Samedi 23 décembre 2017

De la route, de la terre, du sable, sans oublier la frontale. Voilà ce qui attend les coureurs de cette 10ème édition de la Vérotière nocturne qui se déroule à Berck-sur-Mer dans le Pas-de-Calais. Une course route-nature d'un peu plus de 10 kilomètres sur un parcours très atypique. Je termine l'année en roue libre donc aucune pression de chrono, seulement du pur plaisir. Avec un brin de stress quand on a la petite blessure que j'ai contracté au lendemain du cross de Meaux du 10 décembre. Depuis je n'ai plus remis les chaussures pour aller à l'entraînement. Donc espérons que le mollet tienne le coup et si c'est le cas, alors place au plaisir de faire une telle épreuve. Je me suis demandé ce que signifiait le mot ''Vérotière'' dont je n'avais jamais entendu parler. Sur les plages du Nord, il était encore possible de voir au début de ce siècle les ''verotiers'' pêcher à l'aide d'une pelle à long manche, des arénicoles qui sont des appâts très appréciés pour la pêche aux lignes de fond.


Il y a quelques semaines, avec mon frère Olivier, on a décidé de s'engager à cette course. C'est le premier jour de mes vacances de fin d'année et on s'est dit que ça serait bien de courir en famille. Entre son boulot qui l'a empêché dernièrement de faire un entraînement sérieux et ma petite blessure sans grande importance mais enquiquinante, on devait faire ça pour le fun. Mais en tombant malade au dernier moment, il doit déclarer forfait. C'est bête. J'ai toujours trouvé que courir en nocturne apportait un petit quelque chose de particulier et ça m'a toujours plu.

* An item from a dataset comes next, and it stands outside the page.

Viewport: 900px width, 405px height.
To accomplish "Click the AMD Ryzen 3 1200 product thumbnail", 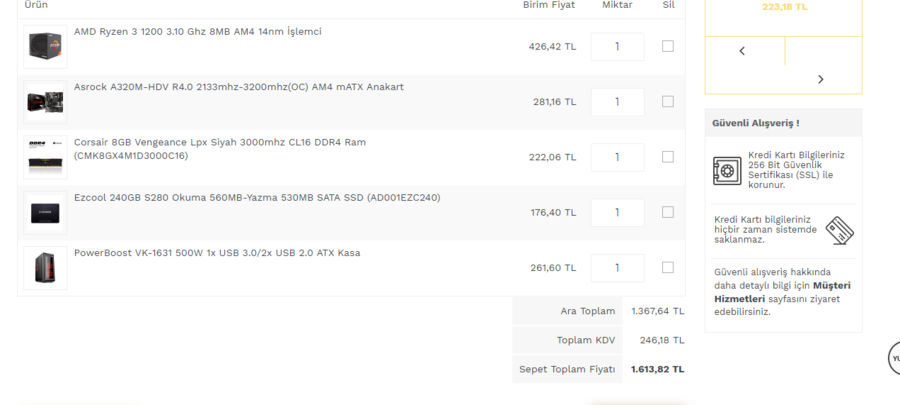I will (45, 46).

Il n'y a qu'une seule course au programme avec un départ à 18 heures Place Claude Wilquin à Berck-ville pour une arrivée à Kursall à Berck-plage. Le montant de 8 euros correspondant à l'inscription est très raisonnable. Ça sent la fin d'année. Il s'agit de ma 54ème course en 2017. Mais également de ma dernière car à l'issue, je vais couper totalement 2-3 semaines pour soigner cette contracture. Je vais prendre tout mon temps sur ce parcours, pour ne pas aggraver le bobo et découvrir ce magnifique parcours.


Je récupère mon fils à la sortie de son lycée puis nous quittons la région parisienne direction le Pas-de-Calais et plus précisément Berck-sur-Mer. Le beau temps n'est pas vraiment au rendez-vous. Une petite pluie quasi incessante nous a accompagné pendant tout le temps du trajet et également à l'arrivée. Nous commençons par nous stationner à proximité de l'Hôtel de Ville, côté Berck-ville, afin d'y retirer le dossard. Comme nous sommes arrivés tôt, c'est très fluide. Un petit coup d’œil sur le listing des inscrits. Je vais porter le dossard numéro 120. Mon frère figure sur la ligne juste au-dessus de moi et aurait du porter le 47, mais malheureusement il a du déclarer forfait.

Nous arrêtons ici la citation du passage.